▶ **EXERCISE DIRECTIONS**
Copy the entries word for word, from the line with "Click the +595 ha area gain label" to the line with "click(959, 335)", including both of those lines. Leave the pictures out of your answer.

▶ **RECORDS TO USE**

# # # # #

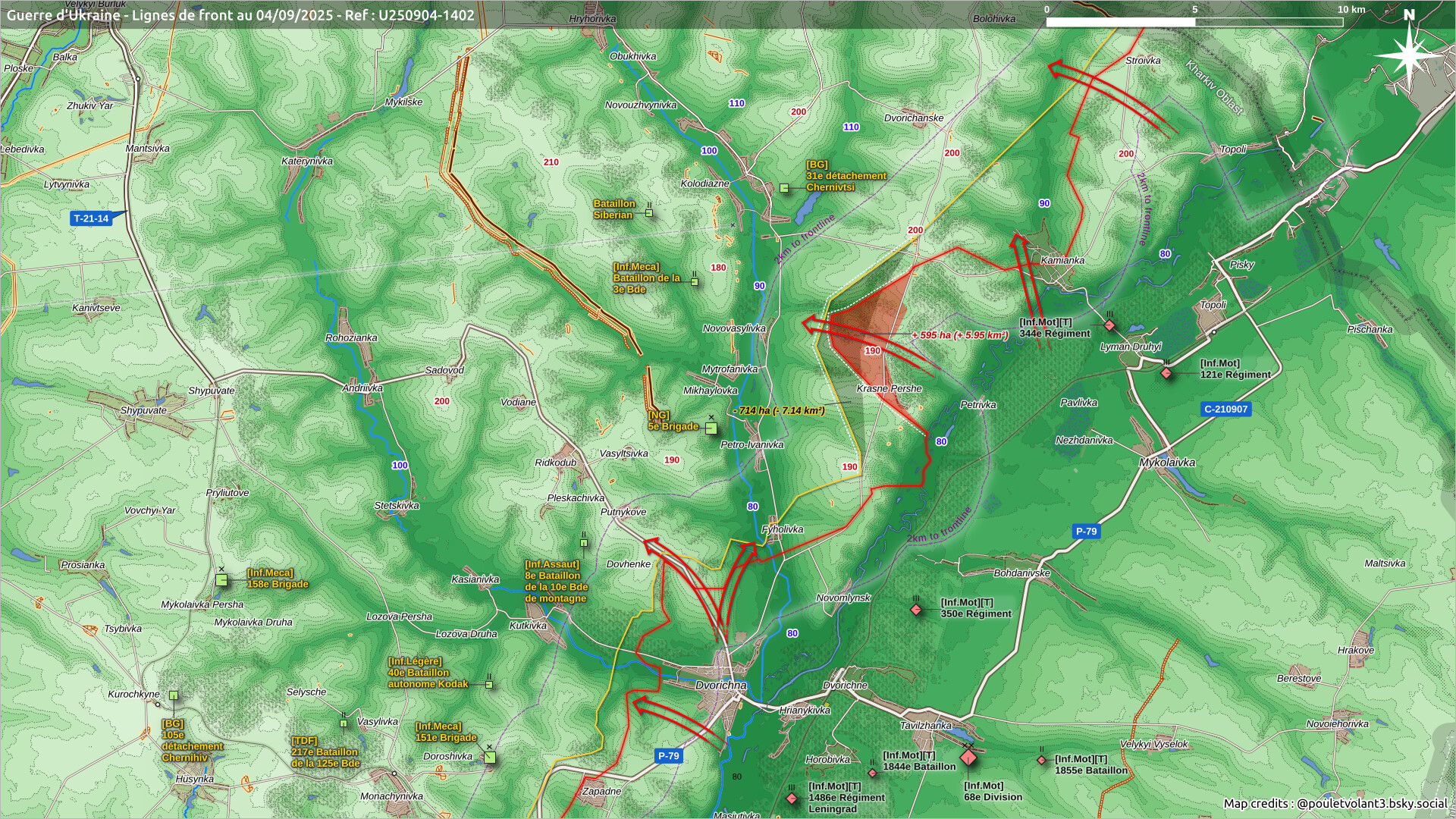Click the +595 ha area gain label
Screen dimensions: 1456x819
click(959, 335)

# # # # #

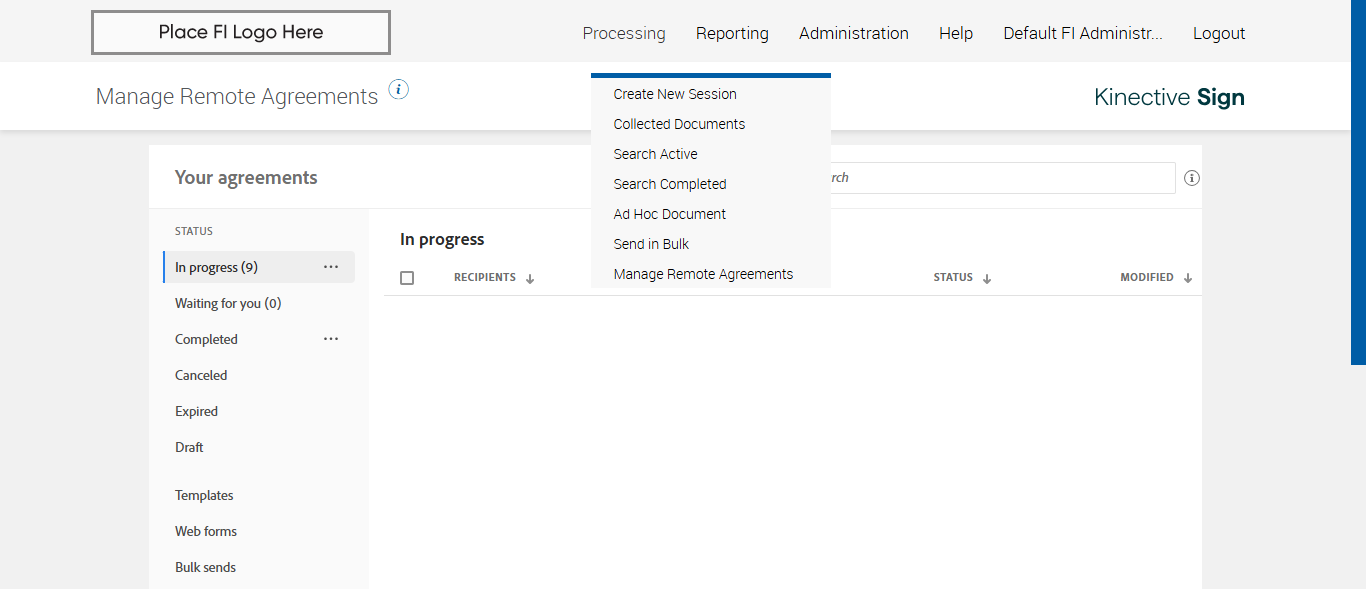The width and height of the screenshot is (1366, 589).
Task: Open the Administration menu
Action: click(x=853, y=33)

# # # # #

▶ **SOLUTION TO THIS TASK**
Click the +595 ha area gain label
Screen dimensions: 1456x819
click(959, 335)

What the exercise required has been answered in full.